Everyday Utopia by Kristen R. Ghodsee

Everyday Utopia by Kristen R. Ghodsee

Author:Kristen R. Ghodsee
Language: eng
Format: epub
Publisher: Simon & Schuster
Published: 2023-05-16T00:00:00+00:00


Is the Nuclear Family a Mistake?

I recall these incidents with some trepidation; when I was growing up, these weren’t the kinds of details you discussed with strangers. I share my own story here only to emphasize that the problems of the family are not merely an abstract theoretical consideration for me, but something I experienced in my own life and something that is still pervasive throughout all of our societies. Although there are more laws against, and far greater awareness of, domestic violence today, the problem persists behind the many closed doors of homes around the world. The lockdowns imposed by COVID-19 exposed the ubiquity of what UN Women called the “Shadow Pandemic,” the significant rise in domestic violence when women and children were forced to isolate with abusers in single-family homes.2 Even before 2019, UN Women estimated that a third of all women globally suffered from physical or sexual violence at the hands of an intimate partner (often called intimate partner violence, or IPV) in their lifetimes. In the United States, the Centers for Disease Control estimated that 25 percent of women and 10 percent of men were victims of IPV in 2018 alone.3 Despite heroic efforts to staff hotlines and build shelters, the black box of the nuclear family can provide cover for horrendous levels of abuse and neglect.

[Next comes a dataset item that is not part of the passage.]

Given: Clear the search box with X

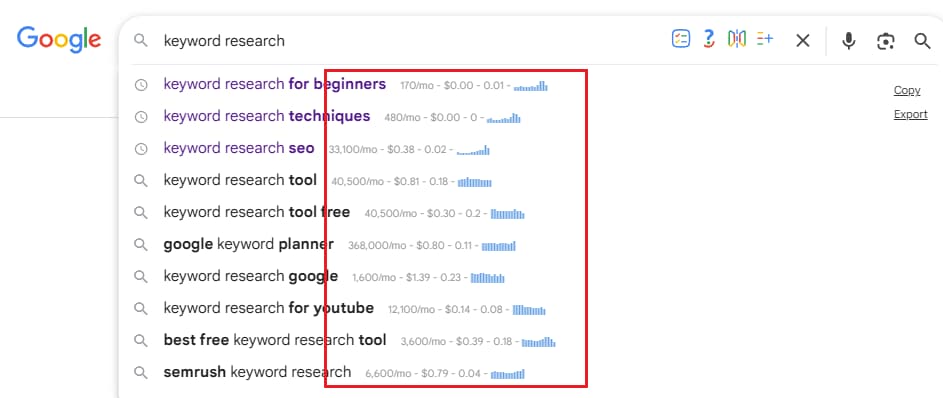Looking at the screenshot, I should coord(803,41).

Even in the absence of physical violence, the idealization of the nuclear family obscures the occasionally crushing demands of parenting. Some adults stumble into parenthood by mistake, but even the most well-meaning mothers and fathers can struggle with the massive responsibility of raising children in a society that provides little support. Since most US states consider child abandonment a felony crime, some parents grow to resent their children, and this is not including the mothers with postpartum depression discussed in chapter 3. To understand the desperation that some mothers and fathers feel, consider what happened in 2008 when the state of Nebraska passed a unique “Safe Haven” law designed to protect children from overwhelmed parents.

“Safe Haven” laws prevent infanticide by allowing new-born babies to be dropped off legally and anonymously, often at hospital emergency rooms. Most states place a thirty-day age limit on the children eligible for surrender, but Amanda McGill Johnson, the Nebraska legislator who proposed her state’s new law, deliberately left this limit off. “We’d seen nationally a mother who drowned her kids in a bathtub because she was depressed. And, so, in our minds, why should only infant life be protected?” Johnson told the Canadian Broadcasting Corporation in 2017.4

No one was prepared for what happened next. In the 120 days after the law’s passage, a total of thirty-five older children, most between the ages of ten and seventeen, were dropped off at hospitals across the state.5 According to a social worker at one of the hospitals in Omaha, some parents walked their older children in and explained their mental health or behavioral issues before leaving them in the care of the staff. Other parents deposited their kids at the emergency room entrance and drove away.